→ Study material
***

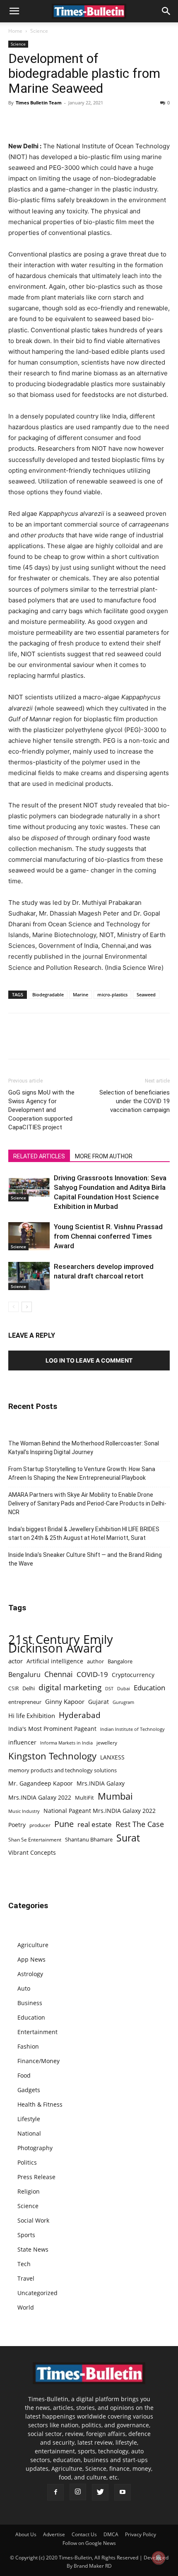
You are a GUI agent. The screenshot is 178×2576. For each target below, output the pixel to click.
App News (31, 1959)
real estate (94, 1824)
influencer (22, 1742)
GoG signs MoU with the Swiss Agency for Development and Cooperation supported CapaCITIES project (41, 1110)
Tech (24, 2264)
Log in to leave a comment (89, 1360)
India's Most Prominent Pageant (52, 1729)
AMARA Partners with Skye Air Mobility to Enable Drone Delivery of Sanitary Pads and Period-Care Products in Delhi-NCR (87, 1503)
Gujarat (98, 1702)
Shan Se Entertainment (34, 1839)
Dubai (123, 1689)
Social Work (33, 2220)
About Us (25, 2534)
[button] (14, 11)
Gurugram (123, 1702)
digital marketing (69, 1687)
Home (15, 30)
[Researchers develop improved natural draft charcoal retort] (29, 1276)
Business (29, 2003)
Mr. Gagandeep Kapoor (40, 1783)
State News (32, 2249)
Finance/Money (38, 2061)
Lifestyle (28, 2119)
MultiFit (84, 1797)
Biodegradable (48, 994)
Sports (26, 2235)
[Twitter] (35, 121)
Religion (28, 2191)
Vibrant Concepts (32, 1852)
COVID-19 (92, 1674)
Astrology (30, 1974)
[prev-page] (13, 1307)
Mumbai (115, 1796)
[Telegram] (92, 121)
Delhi (28, 1688)
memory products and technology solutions (62, 1770)
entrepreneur (24, 1702)
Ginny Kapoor (64, 1701)
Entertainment (37, 2032)
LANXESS (112, 1757)
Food (24, 2075)
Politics (27, 2162)
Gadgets (28, 2090)
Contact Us (84, 2534)
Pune (64, 1824)
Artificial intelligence (54, 1661)
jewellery (106, 1742)
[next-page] (27, 1307)
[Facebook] (16, 121)
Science (39, 30)
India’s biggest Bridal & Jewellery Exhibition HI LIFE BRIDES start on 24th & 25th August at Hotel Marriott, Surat (83, 1533)
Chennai (58, 1674)
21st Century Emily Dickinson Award (60, 1644)
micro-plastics (112, 994)
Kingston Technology (52, 1756)
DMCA (110, 2534)
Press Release (36, 2177)
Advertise (54, 2534)
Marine (80, 994)
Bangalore (120, 1661)
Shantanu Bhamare (89, 1839)
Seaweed (146, 994)
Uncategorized (37, 2293)
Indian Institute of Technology (132, 1729)
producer (40, 1825)
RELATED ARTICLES (39, 1156)
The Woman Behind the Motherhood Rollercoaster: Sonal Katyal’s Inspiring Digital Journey (83, 1447)
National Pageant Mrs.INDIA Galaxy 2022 (99, 1811)
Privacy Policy (140, 2534)
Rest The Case (139, 1824)
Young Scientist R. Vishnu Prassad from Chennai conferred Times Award (108, 1236)
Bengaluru (24, 1674)
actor (15, 1661)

***

→ Task to complete
In the material above, please count the lines that hold the word "Pageant" and answer with only that number.

→ Solution to this task
2